## REQUIRED WORK
Can you update the passage on digital marketing from "Every entrepreneur experiences" up to and including "to their audience.", replacing "setbacks" with "struggles"?

## SUPPLIED PASSAGE
══════════
“They said they had it but they didn’t use or update it,” he says. “Not once in two and a half years, and that is so typical for most companies. People do the exercise once and never look at it again.”
Treating a persona as a one-time assignment is a fatal flaw. If you lose track of how your customers’ needs evolve, you lose connection with them.
Stories turn strategy into connection
Once a business knows who it is speaking to, it has to decide what to say. For Plebon, the answer is simple: tell your story.
He points to Mid-Day Squares, a Montreal startup founded in a condo kitchen that became a national snack bar brand by turning their wins, failures, and even fights into a public narrative.
They caught on by letting people behind the curtain, serving as a case study in how authenticity builds loyalty.
“They told their story — the good, the bad, the ugly. Their therapy sessions. Moments where they almost gave up. And people plugged into it,” Plebon explains.
Every entrepreneur experiences triumphs and setbacks. Sharing these moments, rather than just the successes, creates an emotional bridge to their audience.
“That’s what attracts attention,” Plebon notes. “People don’t just want the widget. They want the story behind it because that’s what makes them connect.”
Simplifying AI use
For already-overextended entrepreneurs, learning to use AI can feel like another burden.
“People get overwhelmed because they think they need to understand every tool,” Plebon explains. But what matters is how you use the tool.”
By using AI tools in his own work, Plebon says he’s saved time building detailed personas and testing whether content resonates with them.
“I can ask AI to act as a customer and review content,” he explains. “It pulls things out you missed, and it just makes things so much easier. What used to take a week can now be done in an afternoon.”
But generating better and faster results, Plebon says, is only possible when the person guiding the tool uses judgment. AI can refine your voice, but it can’t invent the story behind your business.
Adapting to a field in constant motion
Given how quickly digital marketing evolves, Plebon often tweaks his course content to stay current.
“Every semester I have to update 30 per cent of my course because things change so fast,” Plebon notes.
For those new to marketing, that rapid pace can feel discouraging. But even as tools and trends change, the foundational elements never lose importance.
“Tools and platforms will keep changing,” Plebon notes. “What matters is how you use them. Your insight. Your practice. Your story. That is the part that will always matter most.”
In the face of constant change, Plebon advocates for a focused approach to digital marketing.
“You can’t be everywhere and you don’t have to be everywhere,” he explains. “If you know who you’re talking to and you tell your story with consistency, you’ll find your stride.”
══════════
## RECORD EXCERPTS

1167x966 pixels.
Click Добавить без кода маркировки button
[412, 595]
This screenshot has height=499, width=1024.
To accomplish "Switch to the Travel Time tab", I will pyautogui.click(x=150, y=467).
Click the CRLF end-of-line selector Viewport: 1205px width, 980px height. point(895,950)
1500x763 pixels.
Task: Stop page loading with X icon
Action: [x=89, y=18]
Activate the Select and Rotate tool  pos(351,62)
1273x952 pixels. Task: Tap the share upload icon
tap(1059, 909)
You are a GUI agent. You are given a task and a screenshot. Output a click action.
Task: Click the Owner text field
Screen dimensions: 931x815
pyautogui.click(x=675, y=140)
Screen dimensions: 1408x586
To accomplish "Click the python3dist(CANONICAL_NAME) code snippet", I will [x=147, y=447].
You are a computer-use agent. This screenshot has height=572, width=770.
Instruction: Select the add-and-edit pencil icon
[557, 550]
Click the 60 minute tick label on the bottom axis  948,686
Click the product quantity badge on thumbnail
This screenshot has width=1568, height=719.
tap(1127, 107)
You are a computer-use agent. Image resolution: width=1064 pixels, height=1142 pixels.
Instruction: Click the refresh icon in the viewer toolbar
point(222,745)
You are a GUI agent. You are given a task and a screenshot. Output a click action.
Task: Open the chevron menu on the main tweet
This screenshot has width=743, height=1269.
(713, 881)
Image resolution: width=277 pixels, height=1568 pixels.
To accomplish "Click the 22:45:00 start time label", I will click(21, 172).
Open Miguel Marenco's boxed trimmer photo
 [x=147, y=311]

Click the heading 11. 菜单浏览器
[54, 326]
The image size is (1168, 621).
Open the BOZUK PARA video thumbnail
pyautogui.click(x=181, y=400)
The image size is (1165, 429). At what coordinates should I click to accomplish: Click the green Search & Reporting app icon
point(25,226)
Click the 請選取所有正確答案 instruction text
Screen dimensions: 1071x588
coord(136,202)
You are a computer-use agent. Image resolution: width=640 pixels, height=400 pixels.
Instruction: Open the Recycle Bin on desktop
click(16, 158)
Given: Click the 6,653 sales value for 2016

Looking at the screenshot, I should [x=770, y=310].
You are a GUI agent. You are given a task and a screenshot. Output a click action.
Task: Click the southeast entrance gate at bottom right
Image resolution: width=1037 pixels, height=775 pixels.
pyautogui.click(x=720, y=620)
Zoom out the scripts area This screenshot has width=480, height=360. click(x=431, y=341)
══════════
## FINISHED EXERCISE
Every entrepreneur experiences triumphs and struggles. Sharing these moments, rather than just the successes, creates an emotional bridge to their audience.